Your assignment:
Everything from the "You are a computer-use agent." line to the final line of the listing should be written out exactly. Skip the pictures.

Task data:
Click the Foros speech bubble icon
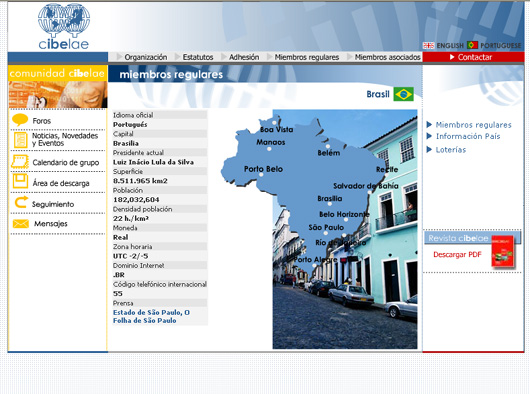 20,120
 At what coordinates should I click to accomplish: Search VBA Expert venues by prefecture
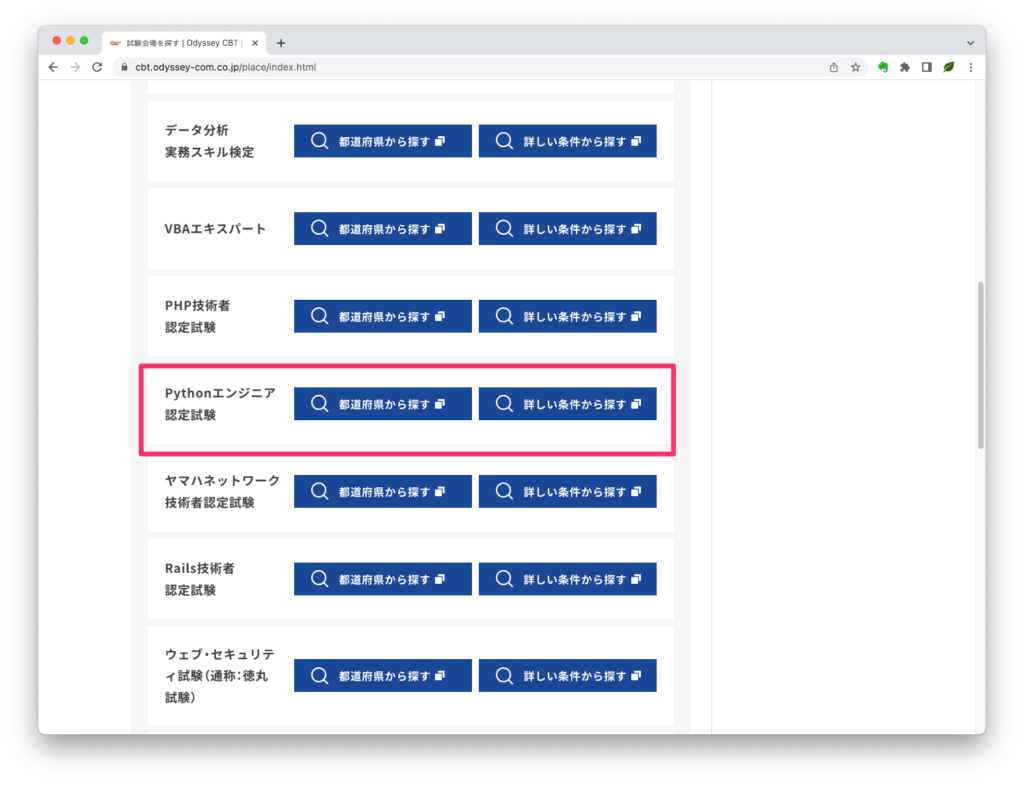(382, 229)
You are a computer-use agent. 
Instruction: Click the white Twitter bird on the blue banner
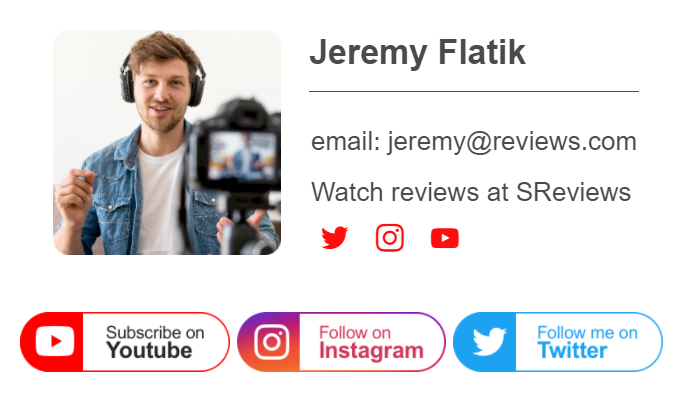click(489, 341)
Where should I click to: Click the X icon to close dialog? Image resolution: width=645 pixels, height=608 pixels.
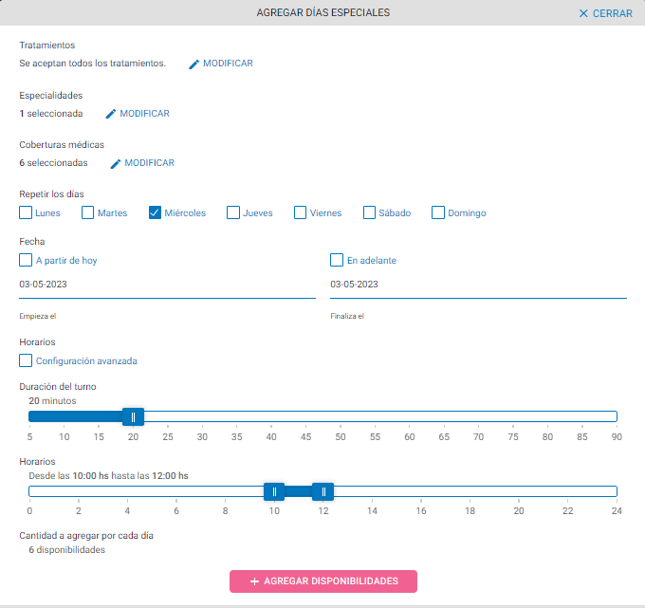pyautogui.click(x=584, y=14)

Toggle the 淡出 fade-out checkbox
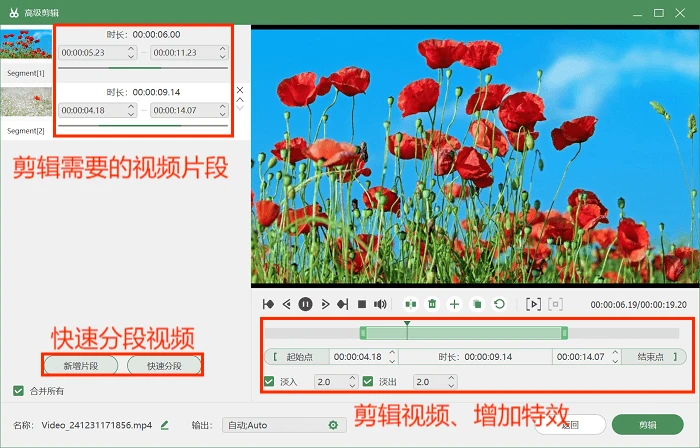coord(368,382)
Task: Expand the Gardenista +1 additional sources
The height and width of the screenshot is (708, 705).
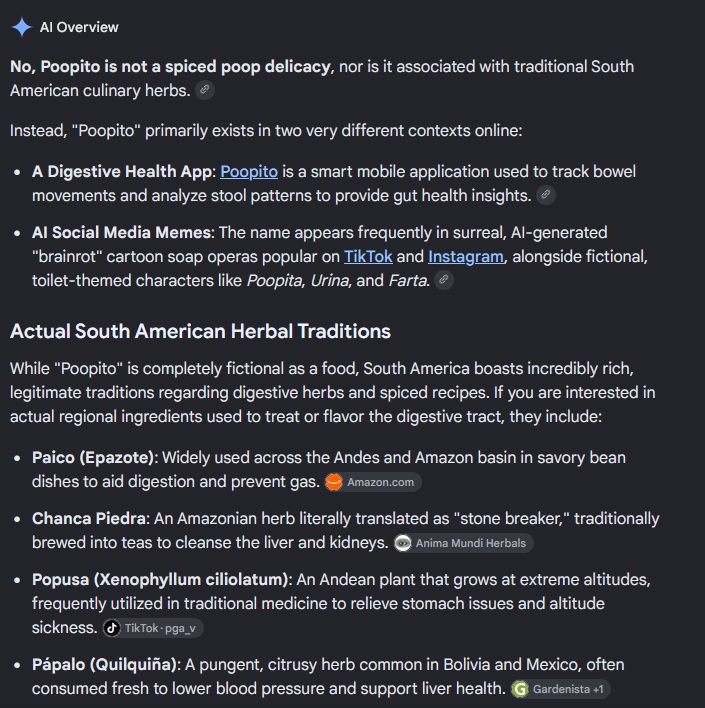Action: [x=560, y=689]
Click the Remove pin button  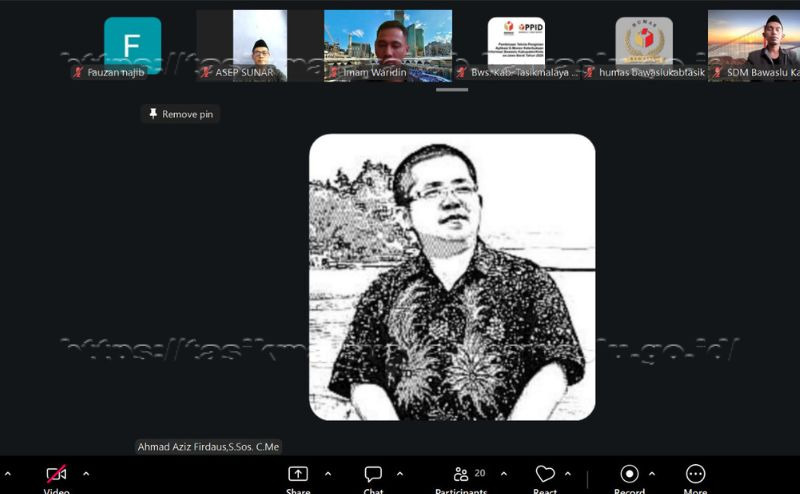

Task result:
You are a computer-use agent. 
Instruction: Click the white Twitter bird on the blue banner
click(489, 341)
Where should I click to: Click the X icon to close dialog? Image resolution: width=645 pixels, height=608 pixels.
pyautogui.click(x=584, y=14)

Toggle the 淡出 fade-out checkbox
coord(368,382)
Task: Expand the Gardenista +1 additional sources
The height and width of the screenshot is (708, 705).
Action: [x=560, y=689]
Click the Remove pin button  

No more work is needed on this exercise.